→ Material for this task
┄┄┄┄┄┄

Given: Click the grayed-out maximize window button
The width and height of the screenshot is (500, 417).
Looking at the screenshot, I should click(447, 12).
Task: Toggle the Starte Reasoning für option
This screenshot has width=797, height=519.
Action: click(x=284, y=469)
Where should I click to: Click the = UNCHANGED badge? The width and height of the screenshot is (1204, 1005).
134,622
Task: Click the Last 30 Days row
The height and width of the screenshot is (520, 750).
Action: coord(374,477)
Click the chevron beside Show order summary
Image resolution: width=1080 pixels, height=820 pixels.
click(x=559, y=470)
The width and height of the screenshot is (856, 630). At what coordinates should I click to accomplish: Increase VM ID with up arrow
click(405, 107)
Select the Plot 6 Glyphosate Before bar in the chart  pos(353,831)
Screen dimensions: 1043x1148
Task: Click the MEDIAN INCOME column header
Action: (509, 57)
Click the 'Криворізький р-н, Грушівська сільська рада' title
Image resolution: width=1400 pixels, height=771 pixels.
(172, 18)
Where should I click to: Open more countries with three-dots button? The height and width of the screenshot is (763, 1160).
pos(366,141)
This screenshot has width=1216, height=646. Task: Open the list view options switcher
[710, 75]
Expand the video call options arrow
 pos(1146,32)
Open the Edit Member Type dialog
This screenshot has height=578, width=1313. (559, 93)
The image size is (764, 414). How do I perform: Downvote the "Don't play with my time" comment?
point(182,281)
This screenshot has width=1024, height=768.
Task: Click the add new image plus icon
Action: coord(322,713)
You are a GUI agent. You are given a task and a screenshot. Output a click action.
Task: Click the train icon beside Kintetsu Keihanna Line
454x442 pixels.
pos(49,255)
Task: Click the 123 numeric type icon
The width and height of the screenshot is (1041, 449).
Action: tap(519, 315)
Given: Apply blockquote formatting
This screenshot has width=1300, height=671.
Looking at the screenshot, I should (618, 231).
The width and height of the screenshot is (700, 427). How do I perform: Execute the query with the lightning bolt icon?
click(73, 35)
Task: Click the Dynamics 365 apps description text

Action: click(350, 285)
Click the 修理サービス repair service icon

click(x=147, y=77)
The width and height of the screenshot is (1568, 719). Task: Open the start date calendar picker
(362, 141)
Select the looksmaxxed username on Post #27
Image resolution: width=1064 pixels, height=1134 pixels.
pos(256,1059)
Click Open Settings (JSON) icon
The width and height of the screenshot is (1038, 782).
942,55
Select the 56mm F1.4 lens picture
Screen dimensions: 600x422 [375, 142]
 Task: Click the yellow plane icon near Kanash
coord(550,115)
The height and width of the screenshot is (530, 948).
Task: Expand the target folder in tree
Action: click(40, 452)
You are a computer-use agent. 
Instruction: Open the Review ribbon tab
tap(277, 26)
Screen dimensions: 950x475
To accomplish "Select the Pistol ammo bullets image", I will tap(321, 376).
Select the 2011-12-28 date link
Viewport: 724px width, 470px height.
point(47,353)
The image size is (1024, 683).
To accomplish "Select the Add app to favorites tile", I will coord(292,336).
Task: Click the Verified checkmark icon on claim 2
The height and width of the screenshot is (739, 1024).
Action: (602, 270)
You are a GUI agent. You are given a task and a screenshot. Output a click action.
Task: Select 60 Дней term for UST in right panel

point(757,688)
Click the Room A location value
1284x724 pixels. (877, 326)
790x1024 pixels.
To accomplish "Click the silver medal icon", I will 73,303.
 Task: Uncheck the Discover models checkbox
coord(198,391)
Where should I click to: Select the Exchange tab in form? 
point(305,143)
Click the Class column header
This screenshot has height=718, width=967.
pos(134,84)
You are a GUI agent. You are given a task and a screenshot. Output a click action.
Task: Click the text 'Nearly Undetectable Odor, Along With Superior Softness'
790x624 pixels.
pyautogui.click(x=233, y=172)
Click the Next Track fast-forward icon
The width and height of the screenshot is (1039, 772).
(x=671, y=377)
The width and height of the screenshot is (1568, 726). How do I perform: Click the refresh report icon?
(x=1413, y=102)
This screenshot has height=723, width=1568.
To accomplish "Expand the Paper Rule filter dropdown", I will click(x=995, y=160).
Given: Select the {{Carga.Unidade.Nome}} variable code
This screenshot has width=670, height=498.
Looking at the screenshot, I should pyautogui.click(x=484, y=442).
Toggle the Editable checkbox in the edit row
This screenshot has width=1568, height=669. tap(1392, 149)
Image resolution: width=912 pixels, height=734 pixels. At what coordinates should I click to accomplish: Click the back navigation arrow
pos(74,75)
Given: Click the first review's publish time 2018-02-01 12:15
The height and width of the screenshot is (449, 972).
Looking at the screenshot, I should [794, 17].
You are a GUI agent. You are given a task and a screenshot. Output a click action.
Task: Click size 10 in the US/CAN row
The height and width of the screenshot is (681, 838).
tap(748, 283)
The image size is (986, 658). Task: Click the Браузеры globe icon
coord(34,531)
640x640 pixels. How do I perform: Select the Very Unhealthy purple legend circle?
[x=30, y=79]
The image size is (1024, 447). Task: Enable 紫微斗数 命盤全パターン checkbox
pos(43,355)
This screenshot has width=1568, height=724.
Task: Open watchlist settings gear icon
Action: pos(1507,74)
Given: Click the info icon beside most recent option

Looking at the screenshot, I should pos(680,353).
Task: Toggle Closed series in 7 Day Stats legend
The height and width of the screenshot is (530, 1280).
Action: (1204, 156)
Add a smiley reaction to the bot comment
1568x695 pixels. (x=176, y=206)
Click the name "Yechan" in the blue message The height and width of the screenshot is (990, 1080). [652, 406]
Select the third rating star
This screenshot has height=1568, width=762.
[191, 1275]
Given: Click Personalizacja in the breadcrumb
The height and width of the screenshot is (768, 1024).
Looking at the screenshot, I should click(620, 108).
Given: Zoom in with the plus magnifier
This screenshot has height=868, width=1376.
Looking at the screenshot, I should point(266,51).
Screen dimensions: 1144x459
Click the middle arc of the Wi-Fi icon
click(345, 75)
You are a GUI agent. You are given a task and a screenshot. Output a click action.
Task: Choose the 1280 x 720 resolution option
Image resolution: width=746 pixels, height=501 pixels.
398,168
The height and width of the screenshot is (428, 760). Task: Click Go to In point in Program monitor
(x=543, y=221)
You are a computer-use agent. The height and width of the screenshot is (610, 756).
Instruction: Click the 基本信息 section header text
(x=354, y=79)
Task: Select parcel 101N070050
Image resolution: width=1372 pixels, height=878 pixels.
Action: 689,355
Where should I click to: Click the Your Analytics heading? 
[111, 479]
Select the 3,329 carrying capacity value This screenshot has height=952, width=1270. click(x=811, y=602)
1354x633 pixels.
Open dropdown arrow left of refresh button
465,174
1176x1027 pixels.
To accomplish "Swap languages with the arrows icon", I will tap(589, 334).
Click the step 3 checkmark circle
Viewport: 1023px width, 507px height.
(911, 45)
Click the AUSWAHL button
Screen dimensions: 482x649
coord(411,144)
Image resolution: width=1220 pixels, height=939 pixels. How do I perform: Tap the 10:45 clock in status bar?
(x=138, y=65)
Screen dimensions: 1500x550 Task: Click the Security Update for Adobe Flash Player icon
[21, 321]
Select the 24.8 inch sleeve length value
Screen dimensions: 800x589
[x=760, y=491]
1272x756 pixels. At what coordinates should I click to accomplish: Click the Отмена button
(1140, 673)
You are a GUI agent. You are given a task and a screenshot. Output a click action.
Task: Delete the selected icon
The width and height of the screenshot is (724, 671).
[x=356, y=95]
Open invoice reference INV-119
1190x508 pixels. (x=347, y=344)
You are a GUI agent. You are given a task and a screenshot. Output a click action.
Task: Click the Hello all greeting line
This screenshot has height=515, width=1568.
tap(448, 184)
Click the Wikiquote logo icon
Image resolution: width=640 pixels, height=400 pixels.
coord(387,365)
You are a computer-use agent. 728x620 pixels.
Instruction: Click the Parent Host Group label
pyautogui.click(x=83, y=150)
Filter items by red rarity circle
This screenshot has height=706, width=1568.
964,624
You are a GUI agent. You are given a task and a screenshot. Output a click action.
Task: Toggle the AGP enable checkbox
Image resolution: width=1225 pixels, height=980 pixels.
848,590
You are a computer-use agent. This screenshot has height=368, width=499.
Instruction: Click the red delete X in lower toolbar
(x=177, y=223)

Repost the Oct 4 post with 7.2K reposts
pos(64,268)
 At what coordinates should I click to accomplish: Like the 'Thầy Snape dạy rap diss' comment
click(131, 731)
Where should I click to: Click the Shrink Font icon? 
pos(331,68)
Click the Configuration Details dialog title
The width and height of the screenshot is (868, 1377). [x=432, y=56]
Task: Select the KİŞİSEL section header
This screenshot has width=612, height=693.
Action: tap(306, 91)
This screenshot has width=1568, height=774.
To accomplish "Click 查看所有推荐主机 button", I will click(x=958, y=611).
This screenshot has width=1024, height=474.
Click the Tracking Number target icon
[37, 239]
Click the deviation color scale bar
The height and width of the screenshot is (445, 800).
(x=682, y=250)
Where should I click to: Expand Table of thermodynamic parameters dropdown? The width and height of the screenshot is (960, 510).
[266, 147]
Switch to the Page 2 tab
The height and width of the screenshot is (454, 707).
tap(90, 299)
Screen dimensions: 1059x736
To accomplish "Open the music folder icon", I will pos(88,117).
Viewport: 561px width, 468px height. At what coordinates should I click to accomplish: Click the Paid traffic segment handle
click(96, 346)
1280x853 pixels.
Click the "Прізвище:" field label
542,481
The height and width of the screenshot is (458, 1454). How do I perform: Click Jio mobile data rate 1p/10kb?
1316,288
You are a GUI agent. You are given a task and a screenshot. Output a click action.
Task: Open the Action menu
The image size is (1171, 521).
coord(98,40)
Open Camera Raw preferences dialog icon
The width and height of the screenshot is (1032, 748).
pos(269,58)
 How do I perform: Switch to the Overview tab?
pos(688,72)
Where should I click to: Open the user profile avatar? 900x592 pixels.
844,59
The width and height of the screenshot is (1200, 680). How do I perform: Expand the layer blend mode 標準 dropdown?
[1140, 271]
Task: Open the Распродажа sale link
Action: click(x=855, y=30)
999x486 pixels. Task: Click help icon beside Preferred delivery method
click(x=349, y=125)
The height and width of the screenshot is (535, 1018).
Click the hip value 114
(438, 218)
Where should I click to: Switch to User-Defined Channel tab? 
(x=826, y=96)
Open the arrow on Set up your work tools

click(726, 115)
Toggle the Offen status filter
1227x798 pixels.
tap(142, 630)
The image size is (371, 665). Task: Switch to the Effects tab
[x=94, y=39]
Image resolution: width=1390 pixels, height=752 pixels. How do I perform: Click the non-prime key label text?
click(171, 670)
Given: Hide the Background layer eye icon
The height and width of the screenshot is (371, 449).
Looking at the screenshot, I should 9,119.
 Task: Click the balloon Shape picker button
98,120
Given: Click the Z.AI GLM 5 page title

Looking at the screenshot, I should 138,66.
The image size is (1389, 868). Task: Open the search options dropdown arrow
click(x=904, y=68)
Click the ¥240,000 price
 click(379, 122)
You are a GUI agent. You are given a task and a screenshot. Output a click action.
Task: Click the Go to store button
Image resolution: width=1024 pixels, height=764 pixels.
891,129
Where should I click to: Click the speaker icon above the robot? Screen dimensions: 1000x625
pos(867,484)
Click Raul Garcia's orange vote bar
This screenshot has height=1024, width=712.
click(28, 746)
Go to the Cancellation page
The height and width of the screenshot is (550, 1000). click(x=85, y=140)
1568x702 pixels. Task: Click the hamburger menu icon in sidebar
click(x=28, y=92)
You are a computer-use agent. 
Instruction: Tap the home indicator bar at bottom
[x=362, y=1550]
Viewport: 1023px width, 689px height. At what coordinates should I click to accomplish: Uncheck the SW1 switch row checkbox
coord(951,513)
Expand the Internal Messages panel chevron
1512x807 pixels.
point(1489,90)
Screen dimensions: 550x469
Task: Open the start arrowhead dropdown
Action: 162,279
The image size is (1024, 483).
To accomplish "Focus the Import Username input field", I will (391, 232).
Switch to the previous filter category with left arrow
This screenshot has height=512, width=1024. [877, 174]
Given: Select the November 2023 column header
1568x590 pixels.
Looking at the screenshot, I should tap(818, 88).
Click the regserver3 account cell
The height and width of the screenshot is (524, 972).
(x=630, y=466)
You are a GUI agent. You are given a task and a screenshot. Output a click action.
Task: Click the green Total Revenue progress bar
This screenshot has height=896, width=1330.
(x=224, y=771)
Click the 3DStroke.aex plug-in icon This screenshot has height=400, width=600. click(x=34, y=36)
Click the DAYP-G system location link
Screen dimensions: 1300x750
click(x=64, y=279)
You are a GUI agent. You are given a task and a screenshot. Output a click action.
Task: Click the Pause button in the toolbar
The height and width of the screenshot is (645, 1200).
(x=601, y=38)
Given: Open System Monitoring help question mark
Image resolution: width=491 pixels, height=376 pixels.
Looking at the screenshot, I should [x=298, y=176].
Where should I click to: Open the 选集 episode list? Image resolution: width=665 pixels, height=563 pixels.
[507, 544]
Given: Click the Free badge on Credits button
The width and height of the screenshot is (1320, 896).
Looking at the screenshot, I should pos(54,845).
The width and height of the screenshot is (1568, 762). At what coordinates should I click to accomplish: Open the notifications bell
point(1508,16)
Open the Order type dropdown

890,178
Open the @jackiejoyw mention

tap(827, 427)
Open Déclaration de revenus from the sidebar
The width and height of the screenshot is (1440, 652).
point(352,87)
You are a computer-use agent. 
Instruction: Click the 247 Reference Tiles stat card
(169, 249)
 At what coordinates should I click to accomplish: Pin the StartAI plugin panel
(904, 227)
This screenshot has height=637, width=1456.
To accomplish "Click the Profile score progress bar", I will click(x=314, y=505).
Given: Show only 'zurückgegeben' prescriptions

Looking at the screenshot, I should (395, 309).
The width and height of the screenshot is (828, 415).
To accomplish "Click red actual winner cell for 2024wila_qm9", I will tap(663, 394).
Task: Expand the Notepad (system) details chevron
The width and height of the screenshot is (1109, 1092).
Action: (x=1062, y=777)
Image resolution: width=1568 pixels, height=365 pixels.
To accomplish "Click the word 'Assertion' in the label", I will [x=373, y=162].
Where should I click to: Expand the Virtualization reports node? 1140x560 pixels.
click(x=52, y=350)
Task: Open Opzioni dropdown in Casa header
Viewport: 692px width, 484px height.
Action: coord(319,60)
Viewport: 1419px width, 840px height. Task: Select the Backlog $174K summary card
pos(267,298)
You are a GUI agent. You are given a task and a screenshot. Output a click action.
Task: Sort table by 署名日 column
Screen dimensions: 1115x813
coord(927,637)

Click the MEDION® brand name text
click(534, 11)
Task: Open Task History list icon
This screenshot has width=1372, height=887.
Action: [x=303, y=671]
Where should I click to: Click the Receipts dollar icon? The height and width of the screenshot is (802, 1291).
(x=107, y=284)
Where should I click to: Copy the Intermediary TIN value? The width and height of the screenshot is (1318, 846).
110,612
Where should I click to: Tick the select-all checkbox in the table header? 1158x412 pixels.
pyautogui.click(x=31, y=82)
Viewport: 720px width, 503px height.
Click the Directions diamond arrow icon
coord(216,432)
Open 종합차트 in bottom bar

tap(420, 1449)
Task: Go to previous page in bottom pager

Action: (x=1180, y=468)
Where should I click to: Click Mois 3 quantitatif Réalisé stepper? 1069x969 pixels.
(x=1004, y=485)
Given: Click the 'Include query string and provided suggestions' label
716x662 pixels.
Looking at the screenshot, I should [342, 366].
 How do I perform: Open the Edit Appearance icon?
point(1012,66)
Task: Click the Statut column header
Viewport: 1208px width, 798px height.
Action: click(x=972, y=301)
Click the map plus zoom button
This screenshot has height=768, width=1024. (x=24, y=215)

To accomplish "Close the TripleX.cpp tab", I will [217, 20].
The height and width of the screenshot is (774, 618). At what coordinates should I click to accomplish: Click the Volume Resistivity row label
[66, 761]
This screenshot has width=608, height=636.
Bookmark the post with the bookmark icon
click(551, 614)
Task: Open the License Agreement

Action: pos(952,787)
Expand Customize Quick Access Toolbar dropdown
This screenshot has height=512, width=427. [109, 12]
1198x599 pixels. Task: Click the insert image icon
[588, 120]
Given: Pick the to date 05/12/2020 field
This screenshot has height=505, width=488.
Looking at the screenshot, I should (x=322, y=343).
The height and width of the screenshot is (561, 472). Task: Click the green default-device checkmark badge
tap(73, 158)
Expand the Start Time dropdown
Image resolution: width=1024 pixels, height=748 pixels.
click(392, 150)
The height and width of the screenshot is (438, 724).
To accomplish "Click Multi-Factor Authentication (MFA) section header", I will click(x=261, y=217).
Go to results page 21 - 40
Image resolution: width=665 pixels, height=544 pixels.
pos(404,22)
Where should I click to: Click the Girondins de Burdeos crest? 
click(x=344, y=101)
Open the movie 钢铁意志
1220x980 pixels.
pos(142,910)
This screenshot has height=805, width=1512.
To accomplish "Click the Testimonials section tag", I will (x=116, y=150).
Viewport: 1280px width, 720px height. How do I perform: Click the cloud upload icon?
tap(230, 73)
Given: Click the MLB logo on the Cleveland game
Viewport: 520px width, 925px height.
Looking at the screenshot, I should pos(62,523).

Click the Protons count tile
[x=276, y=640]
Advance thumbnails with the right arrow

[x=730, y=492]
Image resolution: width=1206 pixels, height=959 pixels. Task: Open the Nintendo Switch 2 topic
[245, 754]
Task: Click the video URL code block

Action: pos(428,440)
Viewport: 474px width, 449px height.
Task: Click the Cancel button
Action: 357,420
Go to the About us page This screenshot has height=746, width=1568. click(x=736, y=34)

┄┄┄┄┄┄

→ Description of the task
In the listing, return each line containing the string "logo".

→ The answer
Click the Wikiquote logo icon
Given: Click the MLB logo on the Cleveland game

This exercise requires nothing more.